WORK INSTRUCTION.
Would you restate all the entries exactly, leaving nothing out?

Records drawn from a dataset:
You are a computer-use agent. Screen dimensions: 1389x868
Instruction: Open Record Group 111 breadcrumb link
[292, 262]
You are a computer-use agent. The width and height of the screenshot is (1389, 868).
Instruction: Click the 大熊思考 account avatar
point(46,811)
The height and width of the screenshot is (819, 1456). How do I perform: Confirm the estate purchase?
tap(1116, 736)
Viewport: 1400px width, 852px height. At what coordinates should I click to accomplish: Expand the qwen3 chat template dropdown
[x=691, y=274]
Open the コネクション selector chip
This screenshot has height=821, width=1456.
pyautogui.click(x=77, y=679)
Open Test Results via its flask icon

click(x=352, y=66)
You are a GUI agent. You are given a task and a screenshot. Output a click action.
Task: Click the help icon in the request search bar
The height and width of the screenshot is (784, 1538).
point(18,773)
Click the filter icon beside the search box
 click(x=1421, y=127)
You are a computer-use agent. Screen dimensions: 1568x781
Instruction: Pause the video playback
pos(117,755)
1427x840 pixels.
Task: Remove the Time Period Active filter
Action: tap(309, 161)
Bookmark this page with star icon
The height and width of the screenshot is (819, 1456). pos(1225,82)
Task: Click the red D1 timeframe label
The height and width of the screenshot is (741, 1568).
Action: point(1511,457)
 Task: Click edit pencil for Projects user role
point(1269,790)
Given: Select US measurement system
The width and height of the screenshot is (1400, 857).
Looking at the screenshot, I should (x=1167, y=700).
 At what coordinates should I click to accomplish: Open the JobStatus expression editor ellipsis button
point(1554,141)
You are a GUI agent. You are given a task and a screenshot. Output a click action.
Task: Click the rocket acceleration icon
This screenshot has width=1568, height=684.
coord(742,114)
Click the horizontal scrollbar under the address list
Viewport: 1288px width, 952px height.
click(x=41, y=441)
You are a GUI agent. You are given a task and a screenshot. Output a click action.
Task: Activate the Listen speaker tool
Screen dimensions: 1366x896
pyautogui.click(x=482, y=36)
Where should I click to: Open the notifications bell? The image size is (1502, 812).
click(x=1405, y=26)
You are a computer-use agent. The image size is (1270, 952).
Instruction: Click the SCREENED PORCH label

WRITTEN ANSWER.
You are a computer-use agent. Screen dimensions: 1389x868
Instruction: Open Record Group 111 breadcrumb link
[292, 262]
You are a computer-use agent. The width and height of the screenshot is (1389, 868).
Instruction: Click the 大熊思考 account avatar
point(46,811)
The height and width of the screenshot is (819, 1456). How do I perform: Confirm the estate purchase?
tap(1116, 736)
Viewport: 1400px width, 852px height. At what coordinates should I click to accomplish: Expand the qwen3 chat template dropdown
[x=691, y=274]
Open the コネクション selector chip
This screenshot has height=821, width=1456.
pyautogui.click(x=77, y=679)
Open Test Results via its flask icon

click(x=352, y=66)
You are a GUI agent. You are given a task and a screenshot. Output a click action.
Task: Click the help icon in the request search bar
The height and width of the screenshot is (784, 1538).
point(18,773)
Click the filter icon beside the search box
 click(x=1421, y=127)
You are a computer-use agent. Screen dimensions: 1568x781
Instruction: Pause the video playback
pos(117,755)
1427x840 pixels.
Task: Remove the Time Period Active filter
Action: tap(309, 161)
Bookmark this page with star icon
The height and width of the screenshot is (819, 1456). pos(1225,82)
Task: Click the red D1 timeframe label
The height and width of the screenshot is (741, 1568).
Action: point(1511,457)
 Task: Click edit pencil for Projects user role
point(1269,790)
Given: Select US measurement system
The width and height of the screenshot is (1400, 857).
Looking at the screenshot, I should (x=1167, y=700).
 At what coordinates should I click to accomplish: Open the JobStatus expression editor ellipsis button
point(1554,141)
You are a GUI agent. You are given a task and a screenshot. Output a click action.
Task: Click the rocket acceleration icon
This screenshot has width=1568, height=684.
coord(742,114)
Click the horizontal scrollbar under the address list
Viewport: 1288px width, 952px height.
click(x=41, y=441)
You are a GUI agent. You are given a task and a screenshot. Output a click action.
Task: Activate the Listen speaker tool
Screen dimensions: 1366x896
pyautogui.click(x=482, y=36)
Where should I click to: Open the notifications bell? The image size is (1502, 812).
click(x=1405, y=26)
You are a computer-use agent. The image size is (1270, 952).
Instruction: Click the SCREENED PORCH label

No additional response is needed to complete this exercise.